I read with interest an article highlighted this week in the Harvard Business Review’s “Today’s Tip” on How to Succeed When Your Predecessor Was a Star. The author, Rebecca Zucker, states that new leaders should, “[not] try to take on [their] predecessor’s personality or leadership style.” Good advice. I have taken this advice once in my career as an ordained Elder in the UMC and it worked out great. The other time I took this advice, it was an unmitigated disaster!
How to follow a long-term pastor, often a “star”, has proven to be problematic for United Methodists. Our system of moving pastors from place to place in the itinerant system seems to work at odds with long-term pastorates. Many Bishops and District Superintendents are reluctant to allow pastors to stay long-term in one appointment since they may believe that the pastor who follows them will be ineffective, by comparison, “right out of the gate.” They judge it is easier to keep the pieces moving.
Our itinerant system has an inherit and fatal assumption in its midst. The assumption is that pastors under appointment are interchangeable and that churches are interchangeable. Most of our leaders would say that this assumption is not true. Yet, we move pastors from place to place often by circumstance rather than strategy. In all honesty, appointive cabinets play the cards they are dealt. In my experience, they do the very best they can do. They don’t get to pick the pastors they supervise any more than they do the congregations they oversee!
Our “big tent” form of Methodism has theologically conservative, centrist, and progressive congregations and pastors. We have churches and pastors that speak many different languages. Even within those language groups there is a great diversity in culture. This does not even take into consideration the varied congregational values and mores that shape their life together. Our churches and pastors reflect a deep and rich diversity that cannot simply be understood by race, location, or culture.
When a church and pastor make a good match within our appointive system, Bishops and their cabinets should seek ways to empower that church and its pastor for a long-term appointment. This long-term appointment could be consecrated in a covenant that lasts several years. This would alleviate the church and the pastor worrying if this is “the” year when they move. Covenants for long-term pastorates can lower that anxiety.
Study after study indicates that long-term pastorates make for healthier churches and pastors. Our churches and pastors are not interchangeable.
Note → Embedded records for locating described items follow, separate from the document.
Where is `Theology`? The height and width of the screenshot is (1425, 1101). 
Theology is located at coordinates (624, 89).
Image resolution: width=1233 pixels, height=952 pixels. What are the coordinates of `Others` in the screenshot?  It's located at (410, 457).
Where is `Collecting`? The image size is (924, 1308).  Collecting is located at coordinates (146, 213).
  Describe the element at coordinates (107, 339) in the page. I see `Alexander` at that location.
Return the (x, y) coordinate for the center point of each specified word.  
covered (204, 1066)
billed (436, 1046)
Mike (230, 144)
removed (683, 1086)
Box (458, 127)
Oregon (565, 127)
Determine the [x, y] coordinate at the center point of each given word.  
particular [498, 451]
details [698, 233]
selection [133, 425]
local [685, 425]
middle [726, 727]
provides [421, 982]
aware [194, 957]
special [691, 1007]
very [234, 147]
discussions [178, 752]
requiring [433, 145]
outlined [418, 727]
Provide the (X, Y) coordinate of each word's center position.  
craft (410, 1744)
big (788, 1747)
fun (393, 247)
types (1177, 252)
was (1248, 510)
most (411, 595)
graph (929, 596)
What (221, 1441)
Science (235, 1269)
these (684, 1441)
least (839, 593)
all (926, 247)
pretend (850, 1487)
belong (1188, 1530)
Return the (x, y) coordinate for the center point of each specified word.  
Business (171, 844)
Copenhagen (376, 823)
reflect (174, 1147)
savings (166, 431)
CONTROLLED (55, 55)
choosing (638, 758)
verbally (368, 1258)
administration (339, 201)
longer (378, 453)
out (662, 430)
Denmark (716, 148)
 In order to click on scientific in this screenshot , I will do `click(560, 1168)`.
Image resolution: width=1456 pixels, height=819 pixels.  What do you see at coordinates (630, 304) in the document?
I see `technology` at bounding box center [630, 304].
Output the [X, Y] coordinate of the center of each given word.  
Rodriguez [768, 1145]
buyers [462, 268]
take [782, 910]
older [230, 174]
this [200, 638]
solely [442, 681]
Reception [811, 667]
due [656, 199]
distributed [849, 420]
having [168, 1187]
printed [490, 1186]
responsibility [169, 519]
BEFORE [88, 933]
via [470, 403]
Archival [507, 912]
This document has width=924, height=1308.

When it is a good match, leave it be. Effective pastors and churches know they must reinvent their ministry with some frequency. Complacency within that relationship can be addressed with good supervision and support. These long-term relationships are the ONLY foundation where church multiplication can occur.
But, what about the question of succeeding one of these long-term pastors? Often, we are reluctant to have long-term pastors because we have no interim pastors. Having none, our system defaults toward a system of interchangeability of pastors and churches.
What happens when we equip two or three interim pastors in every district? We could invest deeply in their training for such settings and make them professional interims. When a long-term pastor moves or retires, one of these professional interim pastors serves a church for one, two, or even three years. By making these interims residential in each district, they are indemnified from uprooting their household to relocate. They simply commute to the church they are serving as an interim.
During this interim tenure the congregation can grieve the loss of an effective leader, staff members are allowed to churn, and the interim can help a congregation prepare for their next leader. Even more radically, the Bishop and Cabinet can work with the interim to prepare the congregation for their new pastor who is identified a year or even two in advance.
Several challenges to this form of appointment making are easy to see. First, how many pastors do we have that could be one of these long-term pastors? How do we combat the idolatry of pastors moving up the ladder to larger and larger churches (and higher salary?) Who would be called to be an interim pastor? How do we develop deep lay leadership so that congregations are not so centered around their pastors?
These are all good questions that we cannot answer unless we begin to live into new and innovative ways of making pastoral appointments. What we do know is that our current system, built on the assumption of interchangeability, is failing us. We need not become congregationalists to address our appointment issues. We do need to discard guaranteed appointments for Elders and cease our practices that support the best clergy entitlement system around. The church cannot be centered on its clergy. It must re-center itself on building the ministry and witness of the local church. Long-term pastors who disciple and equip the laity are one step in that direction.